**GIVEN INSTRUCTION**: Rewrite the records in the stretch from the line containing "Where should I click to: Focus" through the line containing "click(x=15, y=530)", swapping "lifebuoy" for "life preserver" and leaving everything else unchanged.
::: DATA FOR PROCESSING
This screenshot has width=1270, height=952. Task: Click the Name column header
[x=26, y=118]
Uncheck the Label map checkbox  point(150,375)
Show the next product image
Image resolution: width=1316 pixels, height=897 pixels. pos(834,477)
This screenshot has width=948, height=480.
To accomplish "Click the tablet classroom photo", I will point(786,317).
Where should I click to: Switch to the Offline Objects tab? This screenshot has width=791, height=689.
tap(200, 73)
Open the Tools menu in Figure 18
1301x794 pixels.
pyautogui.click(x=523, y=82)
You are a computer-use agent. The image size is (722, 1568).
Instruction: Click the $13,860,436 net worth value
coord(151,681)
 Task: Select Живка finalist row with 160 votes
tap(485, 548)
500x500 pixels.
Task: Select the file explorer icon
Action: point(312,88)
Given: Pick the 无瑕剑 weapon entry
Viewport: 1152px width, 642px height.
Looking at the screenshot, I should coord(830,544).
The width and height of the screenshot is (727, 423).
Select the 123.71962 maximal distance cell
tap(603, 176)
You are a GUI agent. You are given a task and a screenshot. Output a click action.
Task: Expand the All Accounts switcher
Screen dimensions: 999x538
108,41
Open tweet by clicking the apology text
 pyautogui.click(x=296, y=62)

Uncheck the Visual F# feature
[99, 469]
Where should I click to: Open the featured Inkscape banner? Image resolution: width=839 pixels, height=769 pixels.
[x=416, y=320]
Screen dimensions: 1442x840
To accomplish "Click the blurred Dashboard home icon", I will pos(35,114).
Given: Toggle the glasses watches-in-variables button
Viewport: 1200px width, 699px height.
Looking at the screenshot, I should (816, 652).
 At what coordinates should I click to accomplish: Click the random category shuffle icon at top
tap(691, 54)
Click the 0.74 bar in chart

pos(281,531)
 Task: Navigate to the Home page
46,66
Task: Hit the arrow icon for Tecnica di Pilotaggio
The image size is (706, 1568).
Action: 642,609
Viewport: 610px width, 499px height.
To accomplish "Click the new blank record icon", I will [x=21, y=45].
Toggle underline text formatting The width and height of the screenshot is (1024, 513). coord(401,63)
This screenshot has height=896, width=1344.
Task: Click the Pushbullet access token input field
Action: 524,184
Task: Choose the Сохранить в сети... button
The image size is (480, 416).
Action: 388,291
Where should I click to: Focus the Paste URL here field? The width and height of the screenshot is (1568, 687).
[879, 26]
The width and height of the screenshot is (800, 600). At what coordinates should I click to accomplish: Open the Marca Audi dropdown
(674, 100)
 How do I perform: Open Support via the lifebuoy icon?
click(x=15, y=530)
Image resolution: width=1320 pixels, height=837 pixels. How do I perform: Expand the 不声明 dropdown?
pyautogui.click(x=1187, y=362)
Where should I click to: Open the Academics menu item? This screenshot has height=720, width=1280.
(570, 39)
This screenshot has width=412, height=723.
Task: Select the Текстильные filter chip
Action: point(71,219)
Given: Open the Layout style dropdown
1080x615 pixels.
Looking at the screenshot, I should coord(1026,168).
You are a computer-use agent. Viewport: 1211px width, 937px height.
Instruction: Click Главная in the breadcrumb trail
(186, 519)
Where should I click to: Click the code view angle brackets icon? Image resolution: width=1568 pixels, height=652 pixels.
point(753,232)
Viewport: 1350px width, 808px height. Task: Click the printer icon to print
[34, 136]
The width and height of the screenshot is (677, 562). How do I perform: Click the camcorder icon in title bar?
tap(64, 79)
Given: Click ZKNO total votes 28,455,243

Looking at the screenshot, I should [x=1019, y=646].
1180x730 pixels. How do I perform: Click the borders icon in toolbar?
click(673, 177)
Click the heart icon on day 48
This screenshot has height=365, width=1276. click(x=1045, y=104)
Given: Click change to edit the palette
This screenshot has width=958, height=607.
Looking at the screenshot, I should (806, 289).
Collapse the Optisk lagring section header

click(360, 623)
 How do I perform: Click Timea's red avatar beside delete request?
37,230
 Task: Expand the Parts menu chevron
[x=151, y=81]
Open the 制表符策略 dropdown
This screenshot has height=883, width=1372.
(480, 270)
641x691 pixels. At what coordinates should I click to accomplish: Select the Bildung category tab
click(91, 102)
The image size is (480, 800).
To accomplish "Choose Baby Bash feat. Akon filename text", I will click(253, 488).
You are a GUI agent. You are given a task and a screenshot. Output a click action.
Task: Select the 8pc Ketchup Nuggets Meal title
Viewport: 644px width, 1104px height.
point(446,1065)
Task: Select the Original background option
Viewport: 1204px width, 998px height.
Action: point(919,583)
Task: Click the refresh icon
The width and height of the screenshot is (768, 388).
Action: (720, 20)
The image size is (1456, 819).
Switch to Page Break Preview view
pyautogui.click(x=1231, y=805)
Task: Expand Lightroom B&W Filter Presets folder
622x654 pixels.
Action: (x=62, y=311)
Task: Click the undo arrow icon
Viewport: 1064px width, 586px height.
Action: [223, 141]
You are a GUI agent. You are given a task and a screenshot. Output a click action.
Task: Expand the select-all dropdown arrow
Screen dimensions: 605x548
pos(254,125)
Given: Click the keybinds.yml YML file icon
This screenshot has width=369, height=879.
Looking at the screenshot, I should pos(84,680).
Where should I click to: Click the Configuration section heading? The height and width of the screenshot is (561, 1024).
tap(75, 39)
::::::
**RESPONSE**:
Where should I click to: Focus the Paste URL here field? The width and height of the screenshot is (1568, 687).
[879, 26]
The width and height of the screenshot is (800, 600). At what coordinates should I click to accomplish: Open the Marca Audi dropdown
(674, 100)
 How do I perform: Open Support via the life preserver icon?
click(x=15, y=530)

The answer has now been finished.